図15に示す実施形態は、第8実施形態の水素供給システム1gにおける再生可能エネルギー発電装置46が、水素製造装置20及び水素貯蔵供給装置30に加えて、電力系統44に対しても電力を供給可能に構成したものである。すなわち、再生可能エネルギー発電により発電される電力は、電力供給源40に供給(売電)されてもよい。
【0087】
この実施形態の水素供給システム1hにおいては、水素製造装置20や水素貯蔵供給装置30、電力系統44が再生可能エネルギー発電に由来する電力源から電力をうける形態でも水素製造計画を作成することができる。
【0088】
以上、本発明のいくつかの実施形態を説明したが、これらの実施形態は、例として提示したものであり、発明の範囲を限定することは意図していない。これら新規な実施形態は、その他の様々な形態で実施されることが可能であり、発明の要旨を逸脱しない範囲で、種々の省略、置き換え、変更を行うことができる。
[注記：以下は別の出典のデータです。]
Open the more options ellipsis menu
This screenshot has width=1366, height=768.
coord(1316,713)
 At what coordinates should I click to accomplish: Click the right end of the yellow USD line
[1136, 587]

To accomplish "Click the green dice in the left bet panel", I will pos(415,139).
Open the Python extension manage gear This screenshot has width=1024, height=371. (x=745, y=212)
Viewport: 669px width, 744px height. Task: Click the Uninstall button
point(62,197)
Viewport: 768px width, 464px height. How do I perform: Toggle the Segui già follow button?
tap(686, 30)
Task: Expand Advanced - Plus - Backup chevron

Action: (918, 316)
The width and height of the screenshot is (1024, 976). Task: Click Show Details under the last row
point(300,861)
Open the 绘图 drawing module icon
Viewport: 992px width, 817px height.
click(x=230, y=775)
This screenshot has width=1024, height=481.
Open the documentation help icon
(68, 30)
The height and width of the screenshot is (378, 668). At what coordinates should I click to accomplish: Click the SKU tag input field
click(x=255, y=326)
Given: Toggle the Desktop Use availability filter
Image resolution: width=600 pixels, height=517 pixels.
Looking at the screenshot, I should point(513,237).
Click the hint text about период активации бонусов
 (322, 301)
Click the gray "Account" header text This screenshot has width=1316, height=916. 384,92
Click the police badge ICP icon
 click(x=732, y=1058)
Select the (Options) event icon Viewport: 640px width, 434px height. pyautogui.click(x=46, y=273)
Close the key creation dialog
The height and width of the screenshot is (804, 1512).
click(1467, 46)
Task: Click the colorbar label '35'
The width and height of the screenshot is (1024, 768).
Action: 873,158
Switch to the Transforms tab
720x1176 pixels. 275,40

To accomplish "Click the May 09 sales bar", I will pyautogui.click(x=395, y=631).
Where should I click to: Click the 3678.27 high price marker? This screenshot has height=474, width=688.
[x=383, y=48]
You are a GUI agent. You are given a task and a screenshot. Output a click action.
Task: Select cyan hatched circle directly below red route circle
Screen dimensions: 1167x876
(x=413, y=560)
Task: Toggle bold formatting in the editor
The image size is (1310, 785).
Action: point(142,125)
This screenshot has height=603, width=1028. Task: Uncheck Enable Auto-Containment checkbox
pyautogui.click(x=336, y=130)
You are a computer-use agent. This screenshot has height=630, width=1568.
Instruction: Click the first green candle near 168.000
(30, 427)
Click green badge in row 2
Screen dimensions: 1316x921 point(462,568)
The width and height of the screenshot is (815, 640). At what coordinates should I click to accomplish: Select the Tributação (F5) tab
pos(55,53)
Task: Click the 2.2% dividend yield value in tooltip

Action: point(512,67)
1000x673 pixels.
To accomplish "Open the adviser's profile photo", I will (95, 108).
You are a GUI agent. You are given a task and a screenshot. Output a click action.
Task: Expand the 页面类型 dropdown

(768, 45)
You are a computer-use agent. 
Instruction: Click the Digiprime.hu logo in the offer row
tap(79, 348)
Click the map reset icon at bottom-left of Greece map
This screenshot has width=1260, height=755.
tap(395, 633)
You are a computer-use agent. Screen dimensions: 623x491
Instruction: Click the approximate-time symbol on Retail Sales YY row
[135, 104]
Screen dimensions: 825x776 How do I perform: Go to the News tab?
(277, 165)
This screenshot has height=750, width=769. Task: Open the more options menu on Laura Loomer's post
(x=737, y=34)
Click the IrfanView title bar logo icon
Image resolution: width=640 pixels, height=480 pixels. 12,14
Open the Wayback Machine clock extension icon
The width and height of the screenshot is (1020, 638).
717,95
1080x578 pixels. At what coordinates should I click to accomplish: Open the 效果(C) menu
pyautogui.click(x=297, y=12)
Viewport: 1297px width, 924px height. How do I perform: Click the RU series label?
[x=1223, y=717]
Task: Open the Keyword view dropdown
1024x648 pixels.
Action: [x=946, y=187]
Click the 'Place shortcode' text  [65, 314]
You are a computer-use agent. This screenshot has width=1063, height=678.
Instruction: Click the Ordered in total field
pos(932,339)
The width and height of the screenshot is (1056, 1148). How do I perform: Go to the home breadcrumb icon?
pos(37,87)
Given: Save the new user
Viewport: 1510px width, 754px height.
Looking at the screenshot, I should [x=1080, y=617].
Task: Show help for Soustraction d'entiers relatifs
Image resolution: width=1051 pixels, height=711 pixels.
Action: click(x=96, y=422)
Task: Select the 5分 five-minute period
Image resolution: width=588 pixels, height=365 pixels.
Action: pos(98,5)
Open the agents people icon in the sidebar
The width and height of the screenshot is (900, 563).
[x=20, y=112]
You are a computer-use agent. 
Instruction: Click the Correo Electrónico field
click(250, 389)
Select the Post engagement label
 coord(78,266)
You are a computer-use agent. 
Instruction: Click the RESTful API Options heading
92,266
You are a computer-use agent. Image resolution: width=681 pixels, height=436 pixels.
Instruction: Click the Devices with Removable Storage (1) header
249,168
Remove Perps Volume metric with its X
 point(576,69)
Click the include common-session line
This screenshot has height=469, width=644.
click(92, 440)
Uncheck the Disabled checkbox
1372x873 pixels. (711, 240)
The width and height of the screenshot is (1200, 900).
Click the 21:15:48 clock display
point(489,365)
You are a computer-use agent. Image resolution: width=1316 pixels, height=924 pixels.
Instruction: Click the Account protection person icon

これら実施形態やその変形は、発明の範囲や要旨に含まれるとともに、特許請求の範囲に記載された発明とその均等の範囲に含まれる。
【符号の説明】
【0089】
1…水素供給システム、10…計画装置、20…水素製造装置、30…水素貯蔵供給装置、40…電力供給源、42…電力市場、44…電力系統、50…水素需要家、52…燃料電池自動車、54…燃料電池、56…建物、100…記憶部、102…電力情報受信部、104…水素情報送受信部、106…需要情報受信部、110…判別部、120…重要度設定部、130…重要度判定部、140…需要予測部、150…供給計画作成部、160…製造計画作成部。